— Begin Input records —

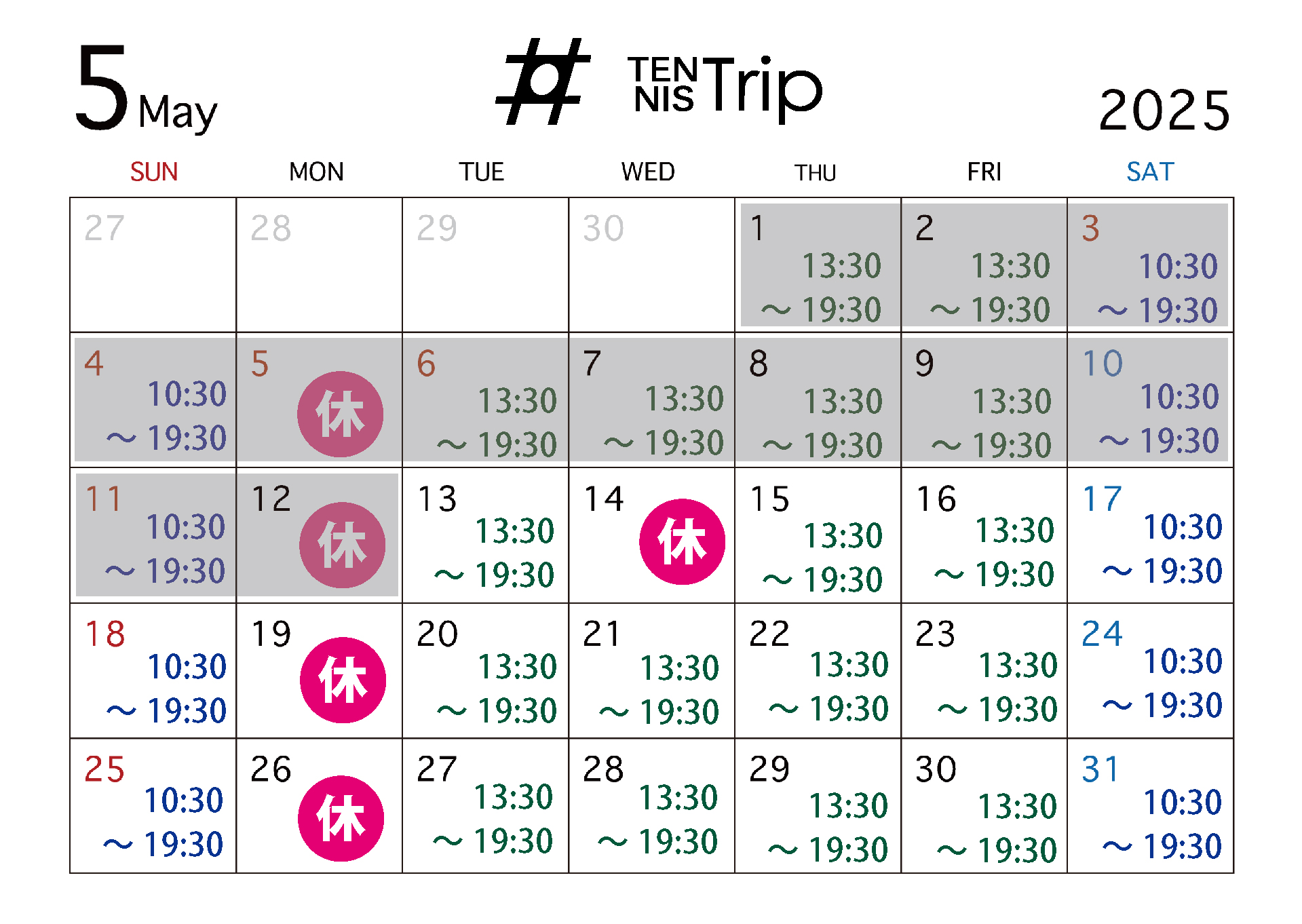1302x924 pixels.
Task: Select the SUN column header
Action: point(154,172)
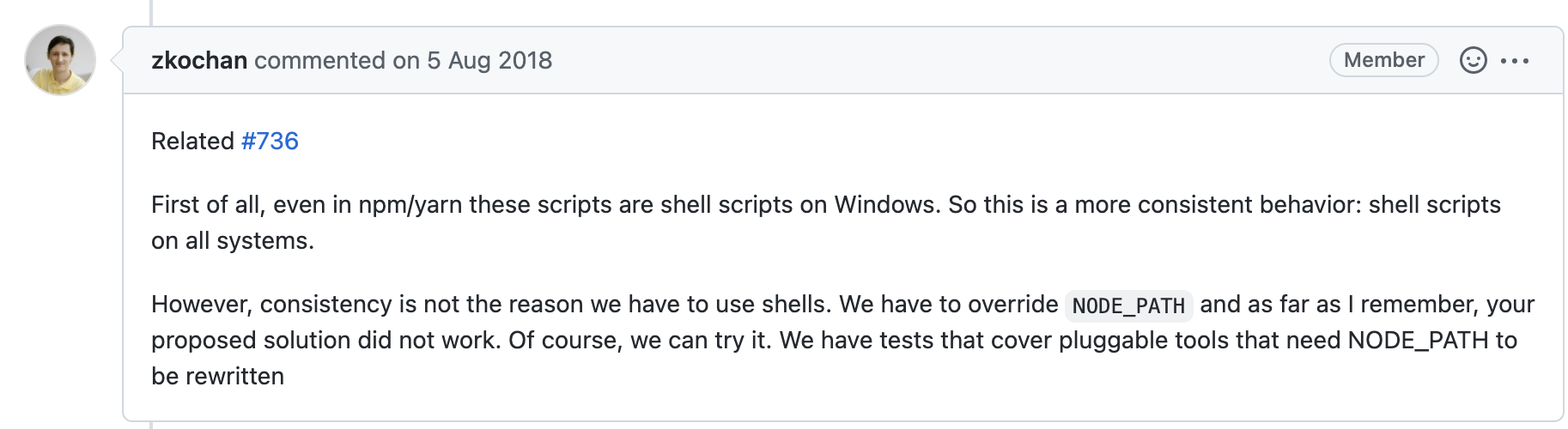Open the zkochan username link
The height and width of the screenshot is (429, 1568).
tap(199, 60)
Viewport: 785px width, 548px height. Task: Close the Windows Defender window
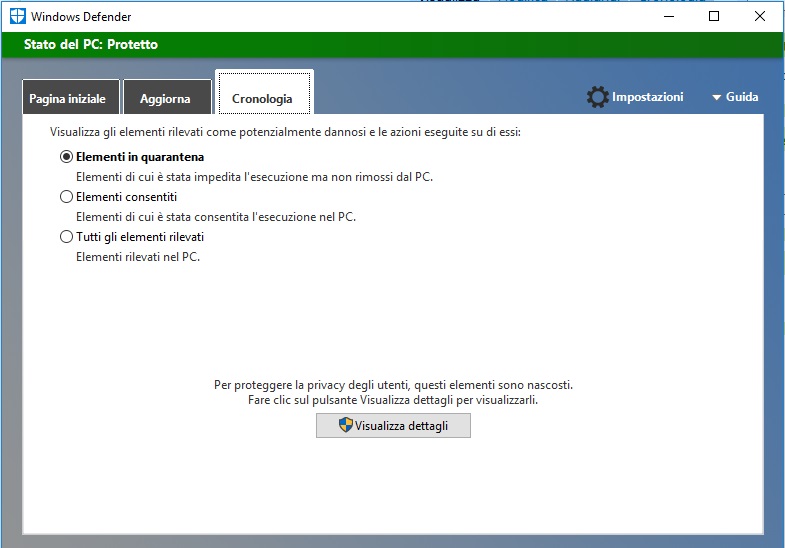(x=760, y=16)
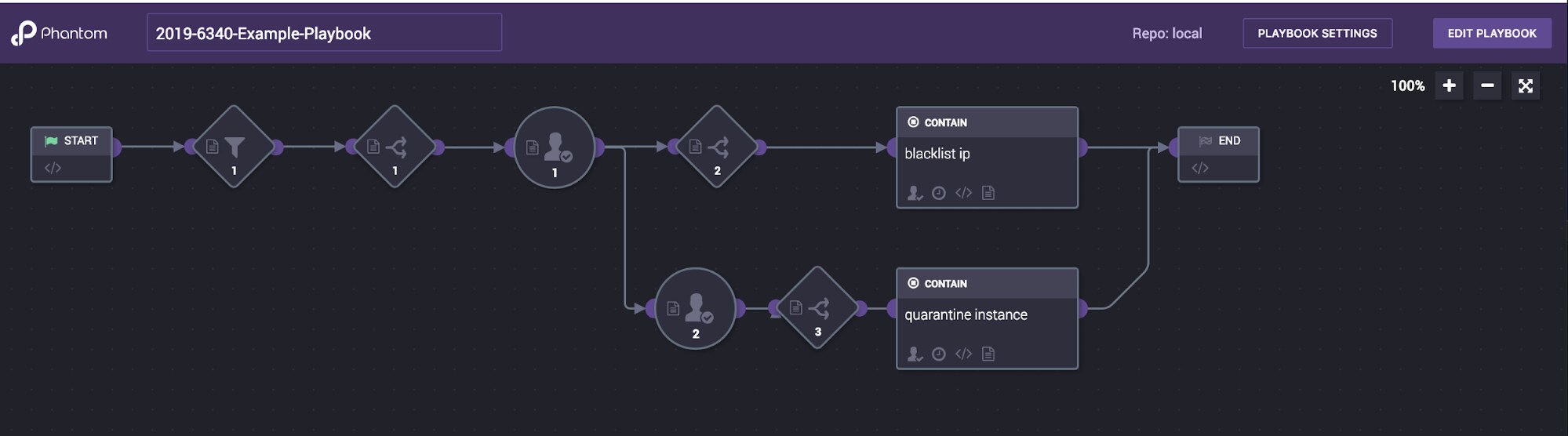Click approver icon on quarantine instance block

coord(915,354)
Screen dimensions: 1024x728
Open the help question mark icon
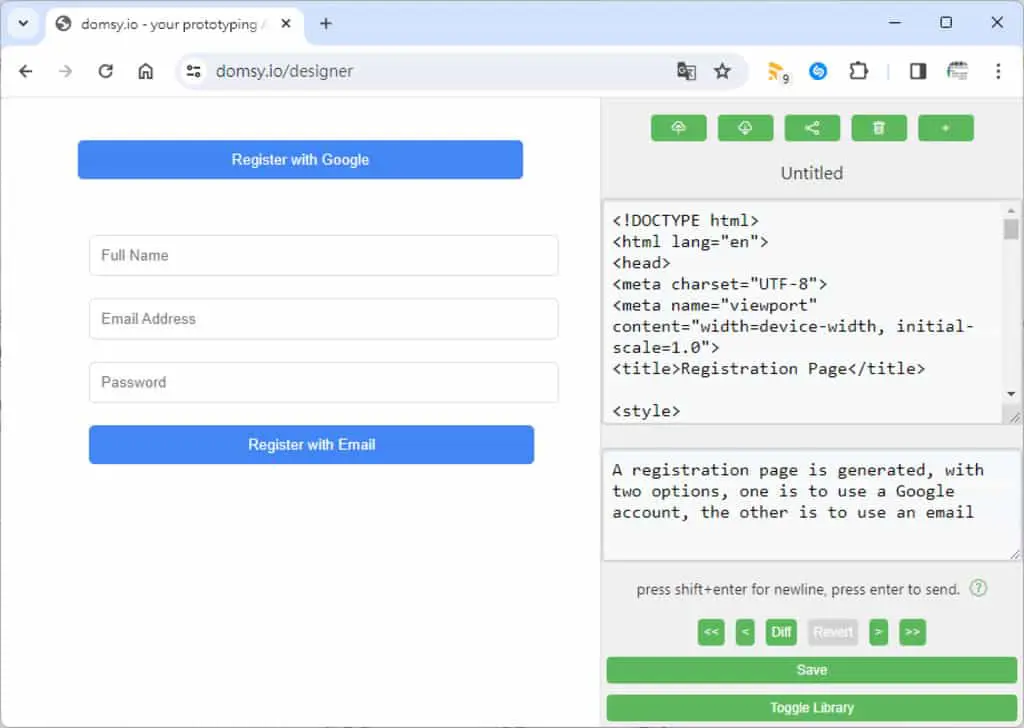pos(978,588)
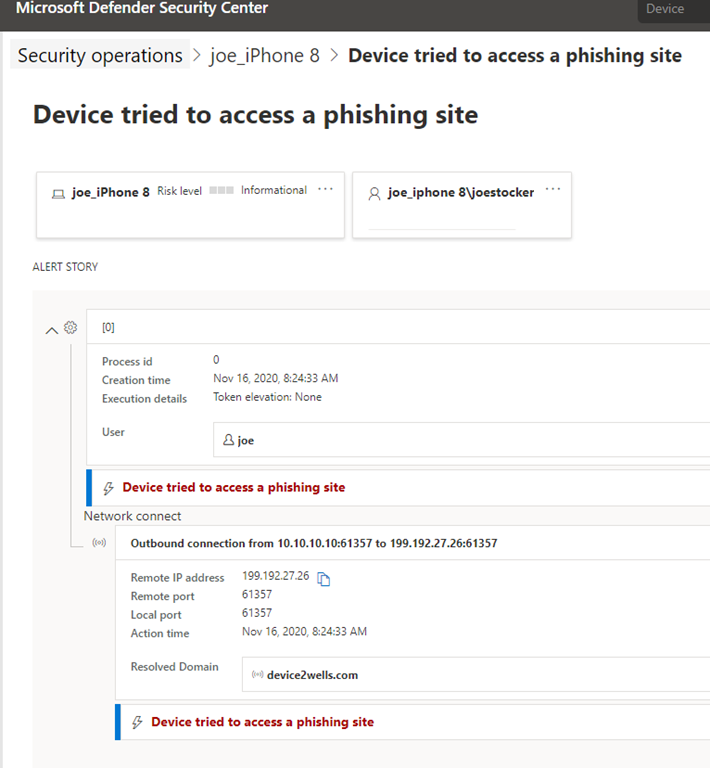
Task: Click the gear process icon beside [0]
Action: pyautogui.click(x=70, y=328)
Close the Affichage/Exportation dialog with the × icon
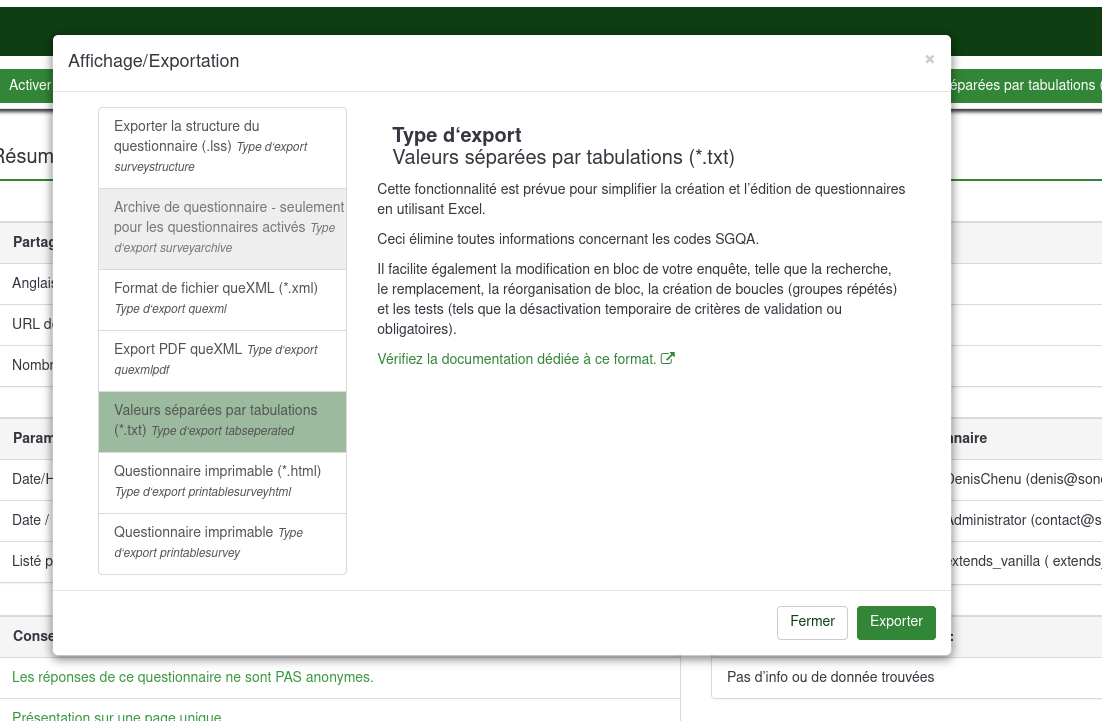 [x=929, y=60]
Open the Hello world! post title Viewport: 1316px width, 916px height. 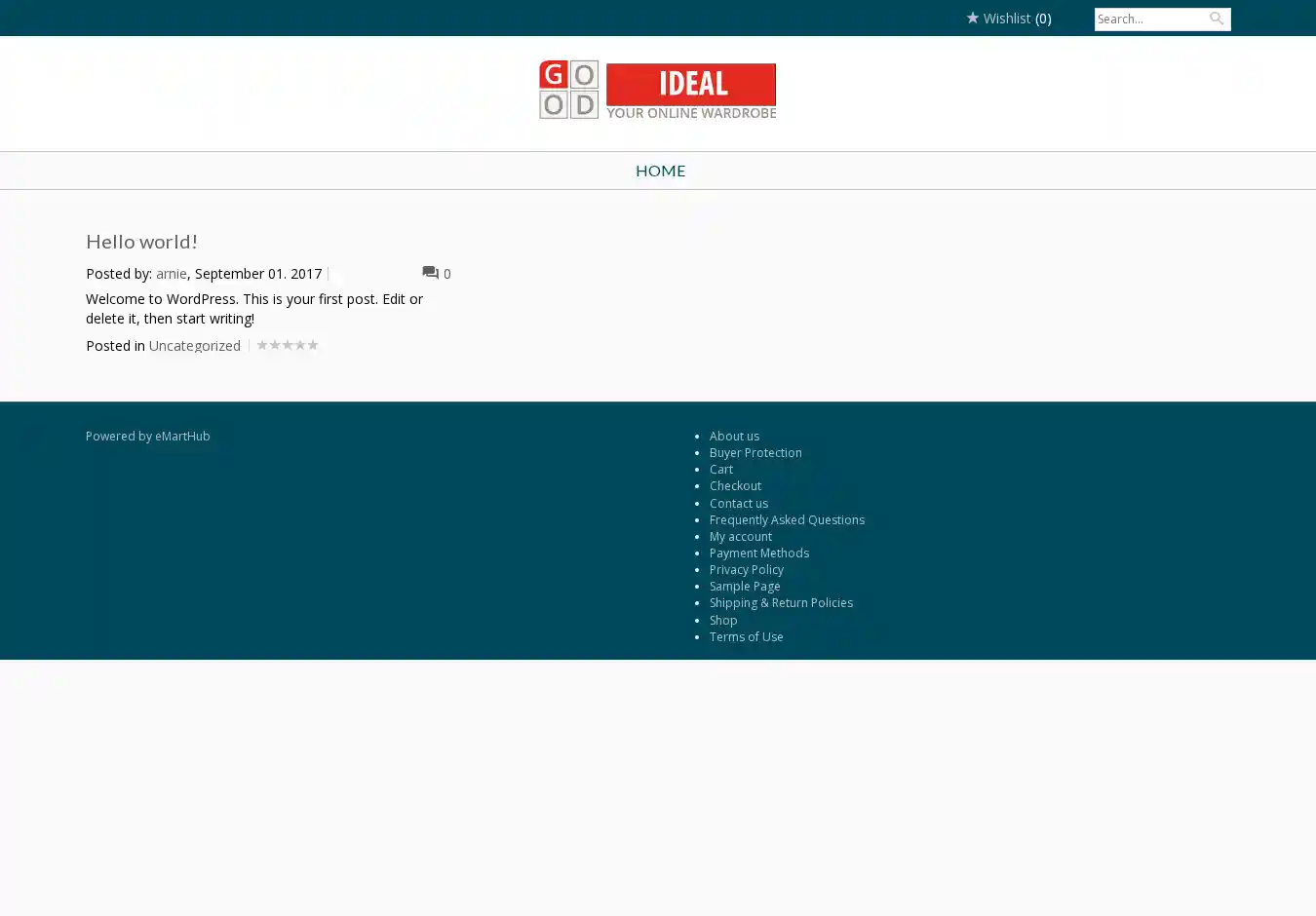pyautogui.click(x=141, y=241)
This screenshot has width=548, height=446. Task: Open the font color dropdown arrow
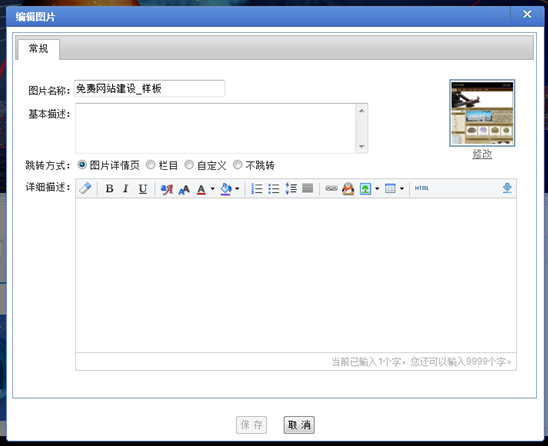coord(212,189)
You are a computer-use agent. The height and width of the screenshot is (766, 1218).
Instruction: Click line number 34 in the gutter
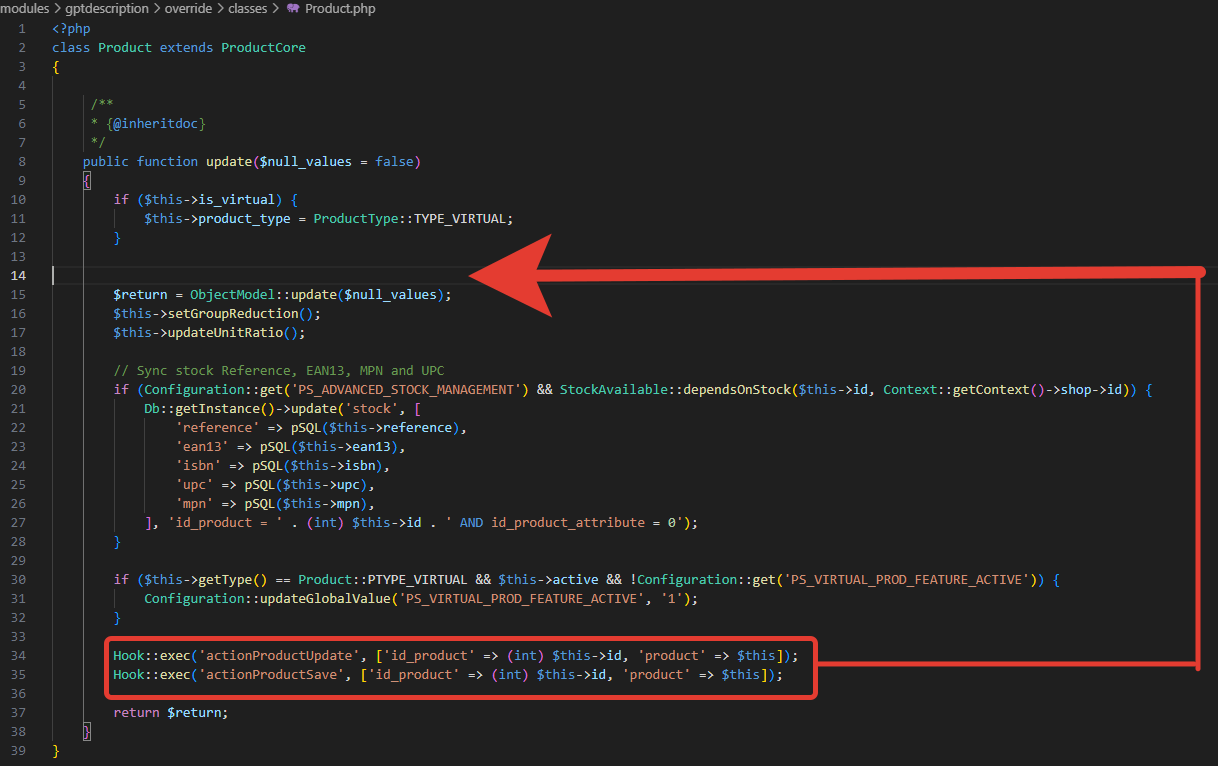[x=19, y=655]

— End Input records —

■ **Exercise requirements**
Please copy the rows verbatim, from the line with "You are a computer-use" through the end of the rows, and leave out the pictures.

■ **Task response**
You are a computer-use agent. The height and width of the screenshot is (766, 1218).
Instruction: Click line number 34 in the gutter
[x=19, y=655]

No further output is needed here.